Clinical use of these tests is not yet established, despite the existence of several studies showing a correlation with NAFLD and ITIH4. However, the results are encouraging, and point to a possible role for ITIH4 as NAFLD diagnostics. It also is important to note that human NAFLD and HCC are not the same disease. Pig models are more reliable for biomarker studies because they closely mimic human anatomy, genetics, and lipid metabolism.
The results of these studies indicate that ITIH4 is a biomarkor of NAFLD. This finding is very promising, as it may assist in early diagnosis. It may also be able to prevent NAFLD developing into nonalcoholic steatohepatitis (NAS) or hepatocellular cancer. The utility and efficacy of ITIH4 in diagnosing NAFLD are being evaluated by the authors.

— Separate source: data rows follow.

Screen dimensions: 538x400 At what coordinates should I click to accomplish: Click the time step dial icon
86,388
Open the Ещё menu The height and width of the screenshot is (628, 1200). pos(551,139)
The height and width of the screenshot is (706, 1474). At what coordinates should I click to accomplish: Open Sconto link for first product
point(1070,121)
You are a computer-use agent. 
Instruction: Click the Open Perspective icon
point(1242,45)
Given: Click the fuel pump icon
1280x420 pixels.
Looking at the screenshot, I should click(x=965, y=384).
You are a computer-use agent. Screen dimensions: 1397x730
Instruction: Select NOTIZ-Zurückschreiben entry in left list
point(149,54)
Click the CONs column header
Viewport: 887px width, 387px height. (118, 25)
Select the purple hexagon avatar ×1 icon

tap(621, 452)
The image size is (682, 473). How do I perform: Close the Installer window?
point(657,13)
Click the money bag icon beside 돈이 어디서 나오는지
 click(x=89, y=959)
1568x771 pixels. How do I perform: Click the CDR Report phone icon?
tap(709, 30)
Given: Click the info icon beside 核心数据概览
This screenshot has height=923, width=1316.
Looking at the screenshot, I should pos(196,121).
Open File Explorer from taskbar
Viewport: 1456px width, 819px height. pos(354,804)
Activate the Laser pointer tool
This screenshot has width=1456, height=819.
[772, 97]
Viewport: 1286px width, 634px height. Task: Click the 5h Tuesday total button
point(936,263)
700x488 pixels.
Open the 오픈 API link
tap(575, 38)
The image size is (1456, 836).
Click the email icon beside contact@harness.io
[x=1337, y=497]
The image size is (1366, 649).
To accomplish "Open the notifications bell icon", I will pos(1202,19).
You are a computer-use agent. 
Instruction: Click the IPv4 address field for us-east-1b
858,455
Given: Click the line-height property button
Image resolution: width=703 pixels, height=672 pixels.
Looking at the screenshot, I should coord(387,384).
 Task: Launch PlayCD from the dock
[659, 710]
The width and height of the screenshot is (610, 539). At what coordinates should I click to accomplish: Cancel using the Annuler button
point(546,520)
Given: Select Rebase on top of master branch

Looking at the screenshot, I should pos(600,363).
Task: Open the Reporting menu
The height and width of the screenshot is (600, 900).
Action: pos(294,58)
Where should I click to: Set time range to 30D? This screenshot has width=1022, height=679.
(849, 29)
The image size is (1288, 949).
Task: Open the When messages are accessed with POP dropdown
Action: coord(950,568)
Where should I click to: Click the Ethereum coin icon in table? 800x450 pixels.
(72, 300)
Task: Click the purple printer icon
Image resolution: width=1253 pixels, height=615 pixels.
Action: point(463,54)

HCC incidence rates among patients with NAFLD have been higher than those of patients with cirrhosis. However, they are still low. The five-year cumulative incidence for HCC in NAFLD patients with cirrhosis was 0.08 per 1000 years, which was the same as the rate in diabetics. The highest risk was found in older Hispanics, at 23.7/1000 yrs, compared with 12.3 percent in patients with diabetes.
PMID: 7805892 by Nishimura H., et al. cDNA and deduced amino acid sequence of human PK-120, a plasma kallikrein-sensitive glycoprotein.
PMID: 7775381 by Saguchi K., et al. Cloning and characterization of cDNA for inter-alpha-trypsin inhibitor family heavy chain-related protein (IHRP), a novel human plasma glycoprotein.